HOW TO COMPLETE THIS TASK – From the entries that follow, gather each line holding the word "computer".

------------------------------------------------

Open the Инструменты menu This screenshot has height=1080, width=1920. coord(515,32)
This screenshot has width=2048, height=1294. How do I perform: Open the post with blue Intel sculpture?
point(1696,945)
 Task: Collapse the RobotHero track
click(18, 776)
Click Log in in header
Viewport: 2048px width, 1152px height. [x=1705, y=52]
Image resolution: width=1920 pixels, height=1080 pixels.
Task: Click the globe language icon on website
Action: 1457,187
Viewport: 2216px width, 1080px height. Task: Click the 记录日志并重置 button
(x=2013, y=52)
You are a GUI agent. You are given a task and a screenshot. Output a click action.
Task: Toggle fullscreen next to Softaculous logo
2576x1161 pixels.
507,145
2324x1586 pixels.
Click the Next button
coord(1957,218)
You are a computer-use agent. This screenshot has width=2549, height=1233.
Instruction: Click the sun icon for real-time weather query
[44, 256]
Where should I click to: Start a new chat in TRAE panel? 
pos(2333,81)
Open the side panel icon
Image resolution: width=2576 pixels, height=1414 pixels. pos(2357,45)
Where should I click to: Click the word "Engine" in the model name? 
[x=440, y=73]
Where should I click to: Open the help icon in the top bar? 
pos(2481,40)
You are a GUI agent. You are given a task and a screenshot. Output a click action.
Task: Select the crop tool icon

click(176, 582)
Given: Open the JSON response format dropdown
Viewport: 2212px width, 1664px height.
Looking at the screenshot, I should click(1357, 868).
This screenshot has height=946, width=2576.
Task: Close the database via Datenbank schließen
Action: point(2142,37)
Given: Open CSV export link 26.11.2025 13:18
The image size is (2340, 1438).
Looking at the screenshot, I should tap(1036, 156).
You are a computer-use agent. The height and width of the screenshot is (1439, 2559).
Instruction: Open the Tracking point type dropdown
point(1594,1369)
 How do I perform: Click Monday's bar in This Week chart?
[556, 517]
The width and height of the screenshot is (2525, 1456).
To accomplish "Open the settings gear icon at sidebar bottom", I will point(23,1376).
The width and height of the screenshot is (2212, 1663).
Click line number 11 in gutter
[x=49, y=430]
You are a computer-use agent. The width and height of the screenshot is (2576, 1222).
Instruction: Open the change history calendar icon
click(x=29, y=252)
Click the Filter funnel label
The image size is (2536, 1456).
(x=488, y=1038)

------------------------------------------------

SOLUTION FOR THIS PROBLEM –
You are a computer-use agent. This screenshot has width=2549, height=1233.
You are a computer-use agent. The height and width of the screenshot is (1439, 2559).
You are a computer-use agent. The width and height of the screenshot is (2576, 1222).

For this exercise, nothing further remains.